One criterion per line

Each line of acceptance criteria maps to one or more test cases. When you group multiple behaviors into a single line, the AI either generates one combined case (which is hard to execute and harder to fail independently) or misses some behaviors entirely. One behavior per line is the single most reliable way to increase both the count and precision of generated cases.

# Grouped (two behaviors, generates one case)

"User can upload profile photo and it must be under 5 MB"

# Separated (two lines, generates complete coverage)

✓ Must accept JPEG, PNG, and WebP image formats

✓ Must accept files up to 5 MB in size

✗ Must reject files larger than 5 MB with an error message

✗ Must reject files in unsupported formats (PDF, GIF, SVG)

✗ Must not silently ignore an upload failure

Include "must not" constraints

Positive criteria ("must do X") generate happy path and positive validation cases. Negative criteria ("must not allow Y") generate negative paths, invalid input handling, and security boundary cases. Most AC is written positively and most AI generation reflects that gap — the cases most likely to catch real bugs (wrong password accepted, expired session reused, oversized file silently accepted) are generated only when the constraint is explicitly written.

# Positive-only AC (misses most failure modes)

✓ Session must expire after 30 minutes of inactivity

# With negatives (generates the cases that matter)

✓ Session must expire after 30 minutes of inactivity

✗ Must not allow access to authenticated routes after session expiry

✗ Must not extend session on page refresh without user interaction

✗ Must not store session token after explicit logout

Before/After Examples: Weak Inputs vs.
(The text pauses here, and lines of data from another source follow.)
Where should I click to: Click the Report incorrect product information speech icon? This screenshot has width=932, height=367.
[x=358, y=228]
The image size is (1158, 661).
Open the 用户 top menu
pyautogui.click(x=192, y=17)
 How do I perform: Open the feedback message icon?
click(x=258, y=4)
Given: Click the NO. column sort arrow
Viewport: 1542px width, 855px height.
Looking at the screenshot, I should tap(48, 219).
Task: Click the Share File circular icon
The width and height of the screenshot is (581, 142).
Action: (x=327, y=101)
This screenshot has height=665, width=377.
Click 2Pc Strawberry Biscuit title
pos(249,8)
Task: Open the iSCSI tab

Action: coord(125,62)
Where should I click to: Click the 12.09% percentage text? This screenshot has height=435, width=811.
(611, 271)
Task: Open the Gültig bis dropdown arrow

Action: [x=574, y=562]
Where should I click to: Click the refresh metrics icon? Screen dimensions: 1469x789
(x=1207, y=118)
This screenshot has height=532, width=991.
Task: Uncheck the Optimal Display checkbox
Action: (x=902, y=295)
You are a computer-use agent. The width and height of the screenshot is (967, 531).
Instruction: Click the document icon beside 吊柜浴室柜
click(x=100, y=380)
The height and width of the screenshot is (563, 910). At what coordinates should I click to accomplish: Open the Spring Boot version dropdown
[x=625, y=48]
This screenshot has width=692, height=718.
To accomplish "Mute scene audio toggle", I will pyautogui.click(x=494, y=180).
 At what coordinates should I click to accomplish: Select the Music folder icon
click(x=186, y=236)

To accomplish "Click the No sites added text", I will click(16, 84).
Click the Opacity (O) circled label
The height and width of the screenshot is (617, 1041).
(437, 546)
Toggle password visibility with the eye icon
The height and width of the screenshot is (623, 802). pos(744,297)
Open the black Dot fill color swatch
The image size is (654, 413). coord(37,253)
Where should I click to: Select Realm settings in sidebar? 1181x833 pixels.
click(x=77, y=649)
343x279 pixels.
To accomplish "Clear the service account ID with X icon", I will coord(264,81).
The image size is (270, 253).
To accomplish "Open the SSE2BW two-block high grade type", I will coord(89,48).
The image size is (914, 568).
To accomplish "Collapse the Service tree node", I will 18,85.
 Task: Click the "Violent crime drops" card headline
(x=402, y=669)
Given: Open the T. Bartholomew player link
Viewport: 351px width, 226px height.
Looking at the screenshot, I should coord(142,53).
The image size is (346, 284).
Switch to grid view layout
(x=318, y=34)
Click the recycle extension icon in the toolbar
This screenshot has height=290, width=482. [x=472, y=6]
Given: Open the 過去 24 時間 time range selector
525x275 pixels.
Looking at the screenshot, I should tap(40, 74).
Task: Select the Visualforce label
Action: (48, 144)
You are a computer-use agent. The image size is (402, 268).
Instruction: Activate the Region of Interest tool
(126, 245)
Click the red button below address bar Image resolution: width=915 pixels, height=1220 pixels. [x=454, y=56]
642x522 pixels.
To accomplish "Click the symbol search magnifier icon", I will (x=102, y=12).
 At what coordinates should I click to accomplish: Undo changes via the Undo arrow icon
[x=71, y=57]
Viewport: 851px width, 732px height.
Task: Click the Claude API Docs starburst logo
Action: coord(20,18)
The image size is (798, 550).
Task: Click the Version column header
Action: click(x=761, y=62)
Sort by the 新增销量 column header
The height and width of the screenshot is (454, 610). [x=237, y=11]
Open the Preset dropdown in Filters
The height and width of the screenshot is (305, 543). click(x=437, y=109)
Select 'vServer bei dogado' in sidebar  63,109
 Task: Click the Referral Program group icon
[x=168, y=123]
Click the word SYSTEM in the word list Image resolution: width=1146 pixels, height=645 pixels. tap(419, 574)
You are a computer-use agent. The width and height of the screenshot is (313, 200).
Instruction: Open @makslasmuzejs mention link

Strong Inputs

The following examples show the same four feature scenarios written with weak inputs and with strong inputs. The transformation is specific, repeatable, and directly reflects the three AC principles above.

Weak inputs

Test type

Functional

Component

Acceptance criteria

User should be able to log in with their credentials.

Strong inputs

Test type

Functional

Component

Acceptance criteria

✓ Must accept valid email address + correct password

✓ Must redirect to /dashboard after successful login

✓ Must show a persistent session (remain logged in on browser refresh)

✗ Must not accept correct email + wrong password

✗ Must not accept a deactivated account regardless of password

✗ Must not accept an unverified email account

✗ Must display a specific error for wrong password (not a generic failure)

✗ Must lock the account after 5 consecutive failed attempts

Why this matters

The weak version generates one or two generic cases. The strong version generates 8+ cases covering the full authentication surface — including the security edge cases most likely to cause production incidents.

Weak inputs

Test type

Functional

Component

Checkout

Acceptance criteria

Payment should work correctly.

Strong inputs

Test type

Functional

Component

Checkout > Payment step (logged-in user, cart value > £0)

Acceptance criteria

✓ Must accept a valid Visa card with correct CVV and future expiry

✓ Must display an order confirmation page after successful payment

✓ Must send a confirmation email within 2 minutes of successful payment

✗ Must not accept an expired card

✗ Must not accept an incorrect CVV

✗ Must not proceed if the card is declined by the payment gateway

✗ Must not charge the card twice if the user refreshes the confirmation page

✗ Must display a clear, actionable error message for each failure type

Why this matters

"Payment should work correctly" is not a testable criterion — it tells the AI almost nothing. The strong version locks the scope to a specific step, user state, and cart state, then defines both success conditions and every meaningful failure mode the payment flow can encounter.

Weak inputs

Test type

Functional

Component

Signup form

Acceptance criteria

Form validation should work. Required fields must be filled in. Email should be valid.

Strong inputs

Test type

Functional

Component

Signup form (unauthenticated user)

Acceptance criteria

✓ Must accept a valid email address format (user@domain.tld)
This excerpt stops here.